Bring your personal social media pages in order

This may sound like a no-brainer,but you will be surprised how many people forget about this step. Make sure you have at least one presentable social media profile. There is no need to make it strictly professional, right personal photos and stories mixed with professional tips and opinions are good for your reputation and make you look trustworthy. We’re all humans after all.

Write an e-book (or hire a freelance ghostwriter to do this for you)

Writing an e-book instantly makes you from unknown asset manager to an author (even though you don’t actually publish it anywhere but on your website). Although an e-book itself may not impress potential investors, at least it will add you credibility in the eyes of blogger and journalists.
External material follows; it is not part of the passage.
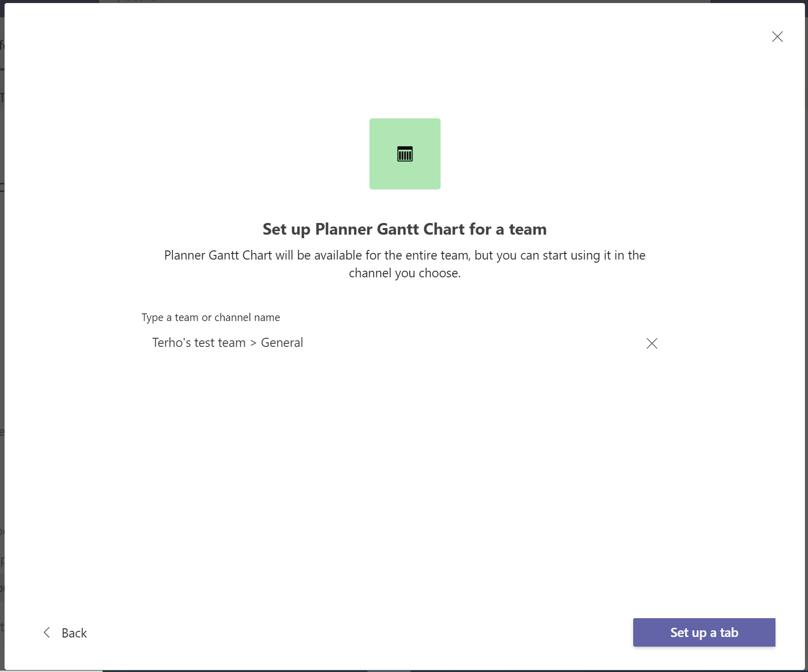Click the black calendar glyph in the app tile
The height and width of the screenshot is (672, 808).
405,154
Get interviewed by at least 5 bloggers

Networking is key. You may negotiate the interviews to be free or paid, but be prepared to reach out to a lot of people before you find those 5 who will accept this offer. Simply prepare a good pitch email and send it out as many times as needed. If you are struggling to find bloggers, try Buzzsumo.com or similar websites with influencer databases. The main goal of the interviews is to show your expertise, so try to provide valuable tips to the readers.

Reach out to mass-media

Once you have established some reputation online, you become interesting for small to medium sized mass-media. Now is time to reach out to journalists. An easy way to grab their interest is by offering help. All kinds of media outlets need experts to answer their questions every now and then. Let the journalists know that you’re available should they need your opinion. Keep pitch emails short and simple, mention which subjects you can cover, and add 2-3 sentences explanation of what makes you an expert (don’t forget to mention the book here). Make sure to leave your contact details, including phone number and email, so they can reach you at any time.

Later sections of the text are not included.